Personality A and Personality B in themselves can cause issues but if we look deeper, we can find more indepth differences between people that result in conflict. People are different at large scales and when these differences in values or expressions manifest at work or in a relationship, they can produce conflict. In properly understanding other people and seeking to find solutions and compromises through questions, one can better resolve conflicts and produce beneficial results from them.
Karl Jung looked at differences in people as a source of stress from four conflicting personality traits.
The first was between extroverts and introverts. Extroverts naturally are more outgoing. They seek to meet new people, surround themselves with others socially and partake in activities. They are quicker to move and respond. Introverts on the contrary are less outgoing. They find discomfort being around multiple people and seek to avoid festivities. Introverts find more joy alone. They move more slowly. With 75 percent of the population extrovert, there is less chance to come into contact with introverts but it does occur. At work, extroverts and introverts can find conflict in how their personalities seek to resolve issues. Extroverts can reduce stress with introverts by encouraging them, while introverts can slow extroverts down through questioning.
The second preference is intuitive people and sensing people. Sensing people approach problems more analytically and search for facts before making decisions, while intuitive people relay on gut feelings. Sensing people systematically approach a situation while intuitive people may jump from place to place. The conflict is very understandable. 75 percent of the population is sensing, while 25 percent is intuitive. Both personalities need to see the merit of each other to solve the problem as a whole.
The third preference is judging and perceiving. Judging people are very objective while perceiving individuals are very subjective. Judging individuals will have a set plan while perceiving are more flexible and adaptable. Judging personalities wish to complete tasks and move on, while perceived personalities do not like to be rushed. This flexible and inflexible conflict can lead to stress unless both parties seek common ground and understanding.
The fourth preference is thinking and feeling. Many individuals make decisions based logical decision making instead of making decisions based on feelings. Emotions are critical in processing a decision for a feeler, while logic is more important for a thinker. Most men are thinkers and most women are feelers. Thinkers tackle situations with the term, “I think we should…” while feelers approach problems with the term “I feel we should…” While thinkers are cut off from feeling which is important, many feelers are stressed when making decisions due to immense emotion.
When looking for conflict resolution with less stress and great productivity, it is important that one identifies differences in people. If one can understand their own personality traits and that of whom they are working with, then conflict has a greater chance to be resolved. When one does not identify, then conflict has a greater chance of leading to stress and more problems.
Many individuals enter into conflict with more emotion than logic and set values. Sometimes the values or perceived sense of rules are even greater than the issue itself. It is important to understand each other and not allow extreme emotional responses to overtake.
It is far more than merely identifying differences of personality but also creating a integrative plan to find resolution. This involves four facets.

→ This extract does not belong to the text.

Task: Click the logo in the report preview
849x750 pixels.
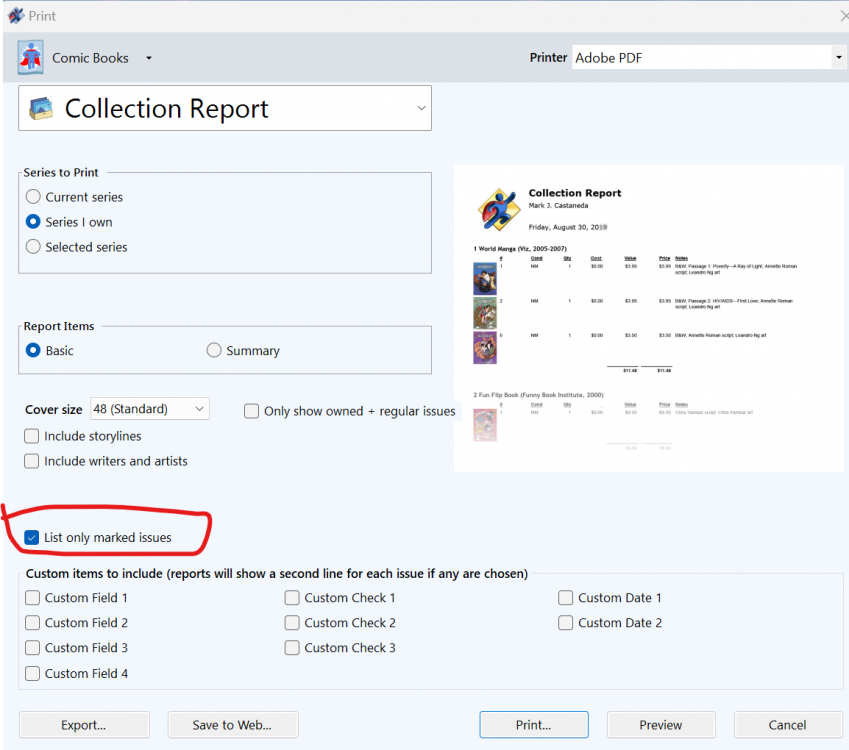Action: (x=497, y=209)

First, a healthy relationship must be established. This relationship must set ground rules and establish guidelines.
Second, there needs to be a clear statement of how each party feels.

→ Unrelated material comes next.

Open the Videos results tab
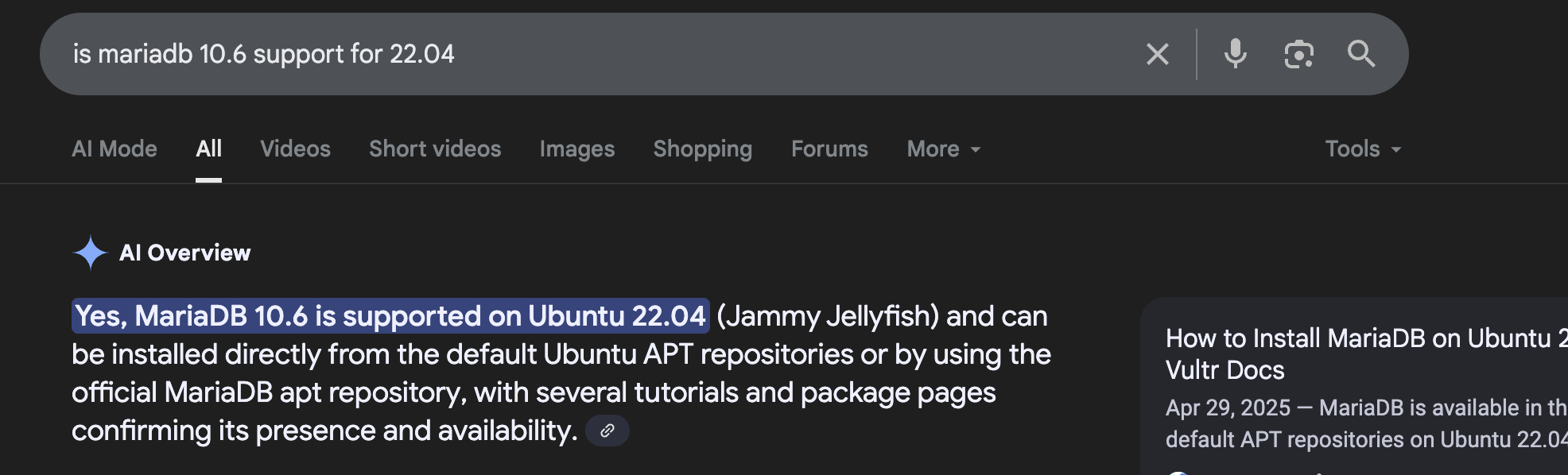Image resolution: width=1568 pixels, height=475 pixels. coord(295,149)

Third, common goals must be established
Finally, a determination of range of alternatives and compromises must be established between the two parties.
Conflict can go either way but by establishing these guidelines, resolution has a far greater chance of success. Sometimes, however, no matter how hard we try, conflict cannot be resolved. Difficult and uncompromising people exist. When identifying difficult people, it is important to have a support group that you can trust and never stop working within your values. When one realizes they are dealing with the difficult personality, it is best to avoid confrontation and when forced to work with such an individual to pose more questions to them than declarative statements.
Ultimately, balance is key in everything. If one discovers they are too extrovert, they may wish to work on incorporating some introvert values, or if one is to rigid and judging, they may wish to balance that with more flexibility from time to time. Balance within oneself creates harmony but when working with others who value differently, we should sometimes try to see them as the balance we may need to make a better decision.